While the panel’s eventual report will be addressed to Mr. Biden, some of its materials laid out ideas the justices might consider about their internal rules and practices.
For example, the materials analyzed the Supreme Court’s increasing practice of resolving of major issues through its so-called shadow docket, which it uses to deal with matters that come before it on an emergency basis.
While shadow-docket cases can often be of substantial importance, they are typically handled quickly, without full briefings and oral arguments. The commission weighed various possible causes and laid out some potential changes, including not allowing rulings using such stunted procedures to be considered binding precedents.
The discussion materials also examine whether Supreme Court justices should be subject to a code of judicial ethics, like lower court judges already are. The commission explored whether Congress ought to impose one on them — which could raise constitutional issues — or whether they ought to adopt one for themselves.

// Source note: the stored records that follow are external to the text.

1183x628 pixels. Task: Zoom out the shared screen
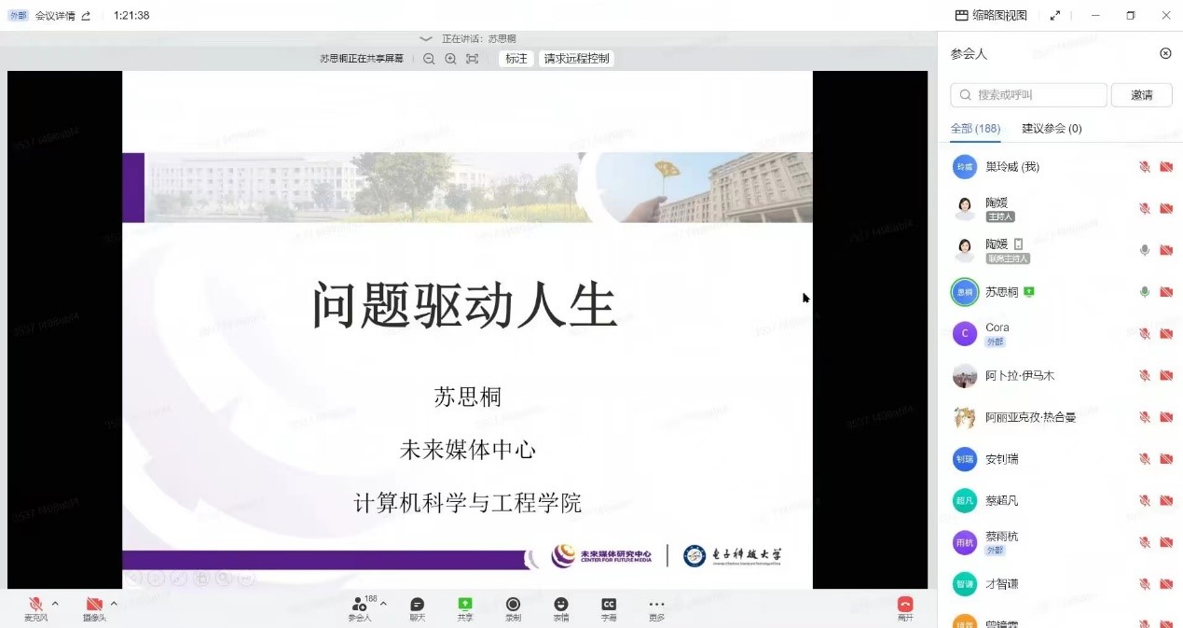[x=429, y=58]

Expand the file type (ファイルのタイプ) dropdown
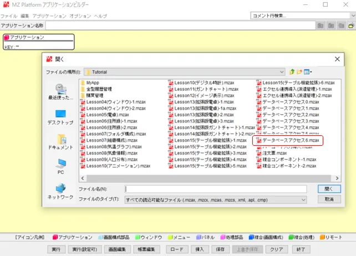pos(303,199)
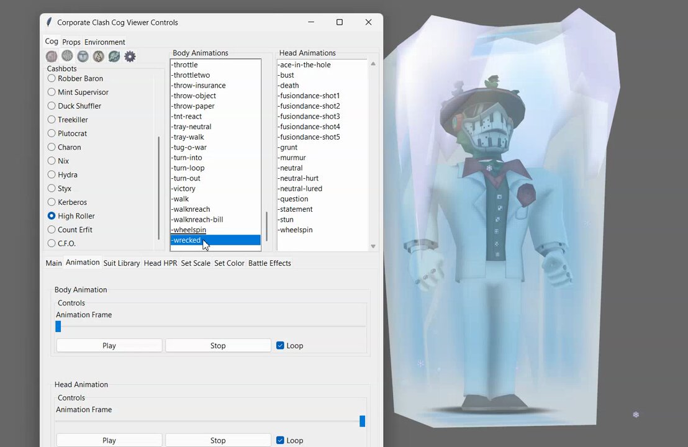Stop the head animation
The width and height of the screenshot is (688, 447).
pos(218,440)
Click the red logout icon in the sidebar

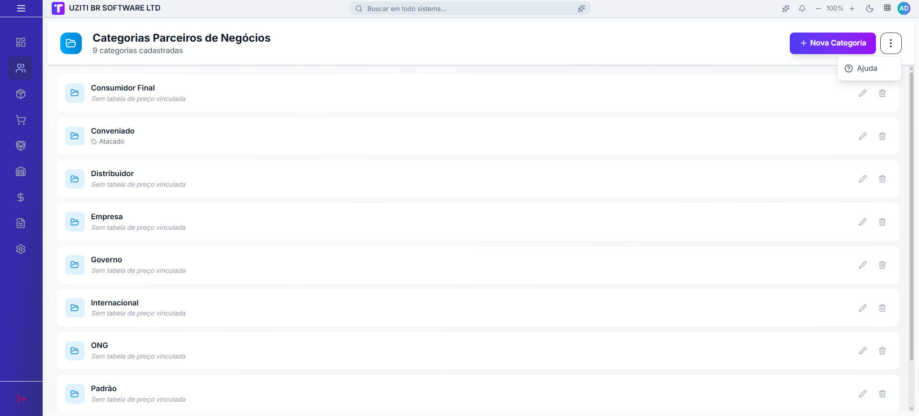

The materials also addressed the recurring question of whether the justices should allow cameras in the courtroom to broadcast their arguments, which the court has resisted. Noting that during the Covid-19 pandemic, the court has allowed the public to listen to an audio livestream of its arguments, the report suggested keeping that in place when the crisis ends.
“Given the court’s longstanding opposition to cameras, a continuation of near-simultaneous audio would be a step forward and would better enable the media to cover the court’s work, while enabling interested members of the bar and the public to better follow the work of the court,” the materials said. “Perhaps further experience with simultaneous audio will encourage the court to try cameras as well.”